Let's start cooking!

Blended spice paste in pot

Step 1 - Blend and fry peanut sauce

  • In a blender, add chili, garlic and 5 quartered shallots. Blend into a rough paste, then add 35 ml sesame oil. Blend into a smooth paste.
  • In a pot on medium heat, add spice paste and fry for 10 minutes, or until dry. Add ground peanuts and stir well.
  • When combined, add 40 ml kecap manis, 1 Tbsp sugar, ½ Tbsp salt, 50 ml water and tamarind water. Mix well and simmer on low heat for 15 minutes.
Make your own shallot oil and crispy shallots! In a pot on medium heat, add 200 ml vegetable oil and 5 thinly sliced shallots. When the shallots start changing color from golden to brown, turn off the heat.
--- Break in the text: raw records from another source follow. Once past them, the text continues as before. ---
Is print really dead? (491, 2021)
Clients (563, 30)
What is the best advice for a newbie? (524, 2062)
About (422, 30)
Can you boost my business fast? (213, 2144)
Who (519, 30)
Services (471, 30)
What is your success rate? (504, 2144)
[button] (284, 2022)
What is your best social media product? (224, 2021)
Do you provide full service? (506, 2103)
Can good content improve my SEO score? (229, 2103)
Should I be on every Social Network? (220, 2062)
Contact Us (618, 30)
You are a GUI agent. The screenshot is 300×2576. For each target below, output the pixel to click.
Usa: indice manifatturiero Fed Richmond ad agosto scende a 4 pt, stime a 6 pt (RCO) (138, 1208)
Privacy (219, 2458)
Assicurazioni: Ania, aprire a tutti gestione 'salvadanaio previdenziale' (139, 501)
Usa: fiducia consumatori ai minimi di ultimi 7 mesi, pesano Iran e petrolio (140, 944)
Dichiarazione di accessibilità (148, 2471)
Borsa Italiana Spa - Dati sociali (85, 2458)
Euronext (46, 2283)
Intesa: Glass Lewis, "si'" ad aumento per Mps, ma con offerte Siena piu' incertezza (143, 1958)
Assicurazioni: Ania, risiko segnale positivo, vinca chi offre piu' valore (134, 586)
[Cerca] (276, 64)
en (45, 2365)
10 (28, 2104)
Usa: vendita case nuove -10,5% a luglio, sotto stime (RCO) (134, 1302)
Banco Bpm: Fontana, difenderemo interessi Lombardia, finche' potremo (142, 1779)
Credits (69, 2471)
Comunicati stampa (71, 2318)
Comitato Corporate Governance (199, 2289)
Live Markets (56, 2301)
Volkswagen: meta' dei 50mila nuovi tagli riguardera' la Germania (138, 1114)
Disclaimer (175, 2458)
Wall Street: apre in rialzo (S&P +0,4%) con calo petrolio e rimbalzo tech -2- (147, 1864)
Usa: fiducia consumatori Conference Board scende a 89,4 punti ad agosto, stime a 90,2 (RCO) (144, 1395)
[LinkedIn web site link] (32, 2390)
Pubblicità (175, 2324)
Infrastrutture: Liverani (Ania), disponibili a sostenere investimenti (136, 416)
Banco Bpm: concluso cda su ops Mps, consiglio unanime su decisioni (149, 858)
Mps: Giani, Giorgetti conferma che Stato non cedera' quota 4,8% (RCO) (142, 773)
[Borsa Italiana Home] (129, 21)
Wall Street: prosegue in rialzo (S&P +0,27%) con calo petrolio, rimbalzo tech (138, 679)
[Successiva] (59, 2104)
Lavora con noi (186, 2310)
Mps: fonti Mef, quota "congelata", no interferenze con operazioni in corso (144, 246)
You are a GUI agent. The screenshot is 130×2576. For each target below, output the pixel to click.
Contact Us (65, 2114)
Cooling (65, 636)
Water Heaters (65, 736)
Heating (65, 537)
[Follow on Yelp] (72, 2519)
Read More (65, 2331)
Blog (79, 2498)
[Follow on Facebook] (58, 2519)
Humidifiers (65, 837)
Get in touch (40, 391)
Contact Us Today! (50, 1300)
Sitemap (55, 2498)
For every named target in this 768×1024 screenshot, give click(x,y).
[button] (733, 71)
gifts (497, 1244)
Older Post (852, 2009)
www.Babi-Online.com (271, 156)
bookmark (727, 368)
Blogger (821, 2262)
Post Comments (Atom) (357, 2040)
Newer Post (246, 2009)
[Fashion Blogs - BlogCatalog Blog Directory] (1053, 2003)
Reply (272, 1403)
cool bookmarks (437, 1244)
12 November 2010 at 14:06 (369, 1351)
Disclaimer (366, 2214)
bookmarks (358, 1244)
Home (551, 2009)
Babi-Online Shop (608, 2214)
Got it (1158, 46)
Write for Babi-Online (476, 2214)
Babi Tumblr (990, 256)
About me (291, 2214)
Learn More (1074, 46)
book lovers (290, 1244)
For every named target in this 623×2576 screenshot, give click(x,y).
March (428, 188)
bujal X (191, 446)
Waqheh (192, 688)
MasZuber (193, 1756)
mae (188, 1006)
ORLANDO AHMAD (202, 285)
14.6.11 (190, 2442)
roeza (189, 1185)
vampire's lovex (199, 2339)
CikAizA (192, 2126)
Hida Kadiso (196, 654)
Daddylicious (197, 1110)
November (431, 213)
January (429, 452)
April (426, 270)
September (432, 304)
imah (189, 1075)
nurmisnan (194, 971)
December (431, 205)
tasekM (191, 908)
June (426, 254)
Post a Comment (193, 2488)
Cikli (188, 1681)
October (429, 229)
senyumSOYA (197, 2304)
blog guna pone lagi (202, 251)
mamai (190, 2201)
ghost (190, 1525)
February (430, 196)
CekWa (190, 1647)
Allow shallots to to render in the oil for another 10 minutes to impart more flavor, and turn a darker brown. Strain the shallots and keep them for garnishing, and bottle the oil for a delicious condiment!
Tofu simmered in pot

Step 2 - Shallow-fry firm tofu

  • In a pot on medium heat, add 100 ml shallot oil and shallow-fry firm tofu. Set aside to drain.
Try air-frying the beancurd for a healthy take on this dish

Let's plate and serve!

Tahu goreng on plate with chili and fork

Serve tofu hot with peanut sauce, blanched bean sprouts, and julienned cucumbers. Garnish with toasted sesame seeds!